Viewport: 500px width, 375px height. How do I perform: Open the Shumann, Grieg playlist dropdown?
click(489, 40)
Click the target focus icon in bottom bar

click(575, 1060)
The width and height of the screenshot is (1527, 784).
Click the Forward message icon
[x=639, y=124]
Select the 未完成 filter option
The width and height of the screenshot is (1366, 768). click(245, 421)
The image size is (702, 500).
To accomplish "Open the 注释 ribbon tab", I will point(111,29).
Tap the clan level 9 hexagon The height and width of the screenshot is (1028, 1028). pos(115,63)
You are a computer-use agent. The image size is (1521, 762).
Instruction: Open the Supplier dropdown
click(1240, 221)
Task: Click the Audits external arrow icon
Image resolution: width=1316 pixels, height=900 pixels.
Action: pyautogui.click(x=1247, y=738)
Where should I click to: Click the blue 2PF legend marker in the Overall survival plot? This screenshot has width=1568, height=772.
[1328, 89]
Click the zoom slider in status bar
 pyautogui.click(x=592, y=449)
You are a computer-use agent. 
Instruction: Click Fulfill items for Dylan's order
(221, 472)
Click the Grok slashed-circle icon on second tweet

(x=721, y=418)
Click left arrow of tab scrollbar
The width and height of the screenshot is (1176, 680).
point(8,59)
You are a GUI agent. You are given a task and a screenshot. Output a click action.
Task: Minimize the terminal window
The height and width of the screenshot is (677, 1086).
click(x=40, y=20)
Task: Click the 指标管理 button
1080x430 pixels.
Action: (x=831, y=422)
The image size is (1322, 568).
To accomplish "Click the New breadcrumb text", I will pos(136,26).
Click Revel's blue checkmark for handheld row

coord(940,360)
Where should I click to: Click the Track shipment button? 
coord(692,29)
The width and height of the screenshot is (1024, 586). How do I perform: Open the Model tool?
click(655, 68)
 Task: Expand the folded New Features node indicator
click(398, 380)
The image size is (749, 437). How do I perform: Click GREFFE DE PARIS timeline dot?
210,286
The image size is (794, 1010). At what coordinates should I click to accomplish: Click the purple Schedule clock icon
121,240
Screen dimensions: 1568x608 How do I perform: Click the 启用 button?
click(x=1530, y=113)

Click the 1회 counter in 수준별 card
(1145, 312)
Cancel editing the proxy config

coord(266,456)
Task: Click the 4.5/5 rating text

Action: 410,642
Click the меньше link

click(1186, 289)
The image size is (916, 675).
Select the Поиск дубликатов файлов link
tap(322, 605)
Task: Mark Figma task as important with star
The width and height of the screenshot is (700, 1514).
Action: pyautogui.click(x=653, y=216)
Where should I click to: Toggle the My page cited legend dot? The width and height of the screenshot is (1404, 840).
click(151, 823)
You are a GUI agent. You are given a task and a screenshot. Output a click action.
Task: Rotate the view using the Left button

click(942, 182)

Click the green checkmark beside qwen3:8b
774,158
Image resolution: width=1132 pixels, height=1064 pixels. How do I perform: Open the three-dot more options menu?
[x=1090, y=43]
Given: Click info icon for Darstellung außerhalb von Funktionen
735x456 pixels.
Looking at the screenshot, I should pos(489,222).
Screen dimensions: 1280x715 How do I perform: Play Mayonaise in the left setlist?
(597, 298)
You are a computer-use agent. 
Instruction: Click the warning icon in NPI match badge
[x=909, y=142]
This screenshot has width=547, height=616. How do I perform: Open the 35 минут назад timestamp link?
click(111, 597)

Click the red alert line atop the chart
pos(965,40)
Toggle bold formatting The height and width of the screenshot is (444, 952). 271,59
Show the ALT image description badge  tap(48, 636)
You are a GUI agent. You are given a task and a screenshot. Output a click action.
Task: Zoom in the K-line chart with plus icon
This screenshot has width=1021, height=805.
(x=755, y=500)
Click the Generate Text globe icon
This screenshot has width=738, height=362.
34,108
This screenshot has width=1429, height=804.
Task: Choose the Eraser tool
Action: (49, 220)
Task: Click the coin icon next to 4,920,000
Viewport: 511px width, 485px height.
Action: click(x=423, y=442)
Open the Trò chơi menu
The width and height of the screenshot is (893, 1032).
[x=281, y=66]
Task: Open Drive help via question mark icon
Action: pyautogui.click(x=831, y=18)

**Exercise instructions:**
Could you repeat the listing above, exactly as it is shown?

**Answer to this task:**
Viewport: 500px width, 375px height. How do I perform: Open the Shumann, Grieg playlist dropdown?
click(489, 40)
Click the target focus icon in bottom bar

click(575, 1060)
The width and height of the screenshot is (1527, 784).
Click the Forward message icon
[x=639, y=124]
Select the 未完成 filter option
The width and height of the screenshot is (1366, 768). click(245, 421)
The image size is (702, 500).
To accomplish "Open the 注释 ribbon tab", I will point(111,29).
Tap the clan level 9 hexagon The height and width of the screenshot is (1028, 1028). pos(115,63)
You are a computer-use agent. The image size is (1521, 762).
Instruction: Open the Supplier dropdown
click(1240, 221)
Task: Click the Audits external arrow icon
Image resolution: width=1316 pixels, height=900 pixels.
Action: pyautogui.click(x=1247, y=738)
Where should I click to: Click the blue 2PF legend marker in the Overall survival plot? This screenshot has width=1568, height=772.
[1328, 89]
Click the zoom slider in status bar
 pyautogui.click(x=592, y=449)
You are a computer-use agent. 
Instruction: Click Fulfill items for Dylan's order
(221, 472)
Click the Grok slashed-circle icon on second tweet

(x=721, y=418)
Click left arrow of tab scrollbar
The width and height of the screenshot is (1176, 680).
point(8,59)
You are a GUI agent. You are given a task and a screenshot. Output a click action.
Task: Minimize the terminal window
The height and width of the screenshot is (677, 1086).
click(x=40, y=20)
Task: Click the 指标管理 button
1080x430 pixels.
Action: (x=831, y=422)
The image size is (1322, 568).
To accomplish "Click the New breadcrumb text", I will pos(136,26).
Click Revel's blue checkmark for handheld row

coord(940,360)
Where should I click to: Click the Track shipment button? 
coord(692,29)
The width and height of the screenshot is (1024, 586). How do I perform: Open the Model tool?
click(655, 68)
 Task: Expand the folded New Features node indicator
click(398, 380)
The image size is (749, 437). How do I perform: Click GREFFE DE PARIS timeline dot?
210,286
The image size is (794, 1010). At what coordinates should I click to accomplish: Click the purple Schedule clock icon
121,240
Screen dimensions: 1568x608 How do I perform: Click the 启用 button?
click(x=1530, y=113)

Click the 1회 counter in 수준별 card
(1145, 312)
Cancel editing the proxy config

coord(266,456)
Task: Click the 4.5/5 rating text

Action: 410,642
Click the меньше link

click(1186, 289)
The image size is (916, 675).
Select the Поиск дубликатов файлов link
tap(322, 605)
Task: Mark Figma task as important with star
The width and height of the screenshot is (700, 1514).
Action: pyautogui.click(x=653, y=216)
Where should I click to: Toggle the My page cited legend dot? The width and height of the screenshot is (1404, 840).
click(151, 823)
You are a GUI agent. You are given a task and a screenshot. Output a click action.
Task: Rotate the view using the Left button

click(942, 182)

Click the green checkmark beside qwen3:8b
774,158
Image resolution: width=1132 pixels, height=1064 pixels. How do I perform: Open the three-dot more options menu?
[x=1090, y=43]
Given: Click info icon for Darstellung außerhalb von Funktionen
735x456 pixels.
Looking at the screenshot, I should pos(489,222).
Screen dimensions: 1280x715 How do I perform: Play Mayonaise in the left setlist?
(597, 298)
You are a computer-use agent. 
Instruction: Click the warning icon in NPI match badge
[x=909, y=142]
This screenshot has width=547, height=616. How do I perform: Open the 35 минут назад timestamp link?
click(111, 597)

Click the red alert line atop the chart
pos(965,40)
Toggle bold formatting The height and width of the screenshot is (444, 952). 271,59
Show the ALT image description badge  tap(48, 636)
You are a GUI agent. You are given a task and a screenshot. Output a click action.
Task: Zoom in the K-line chart with plus icon
This screenshot has width=1021, height=805.
(x=755, y=500)
Click the Generate Text globe icon
This screenshot has width=738, height=362.
34,108
This screenshot has width=1429, height=804.
Task: Choose the Eraser tool
Action: (49, 220)
Task: Click the coin icon next to 4,920,000
Viewport: 511px width, 485px height.
Action: click(x=423, y=442)
Open the Trò chơi menu
The width and height of the screenshot is (893, 1032).
[x=281, y=66]
Task: Open Drive help via question mark icon
Action: pyautogui.click(x=831, y=18)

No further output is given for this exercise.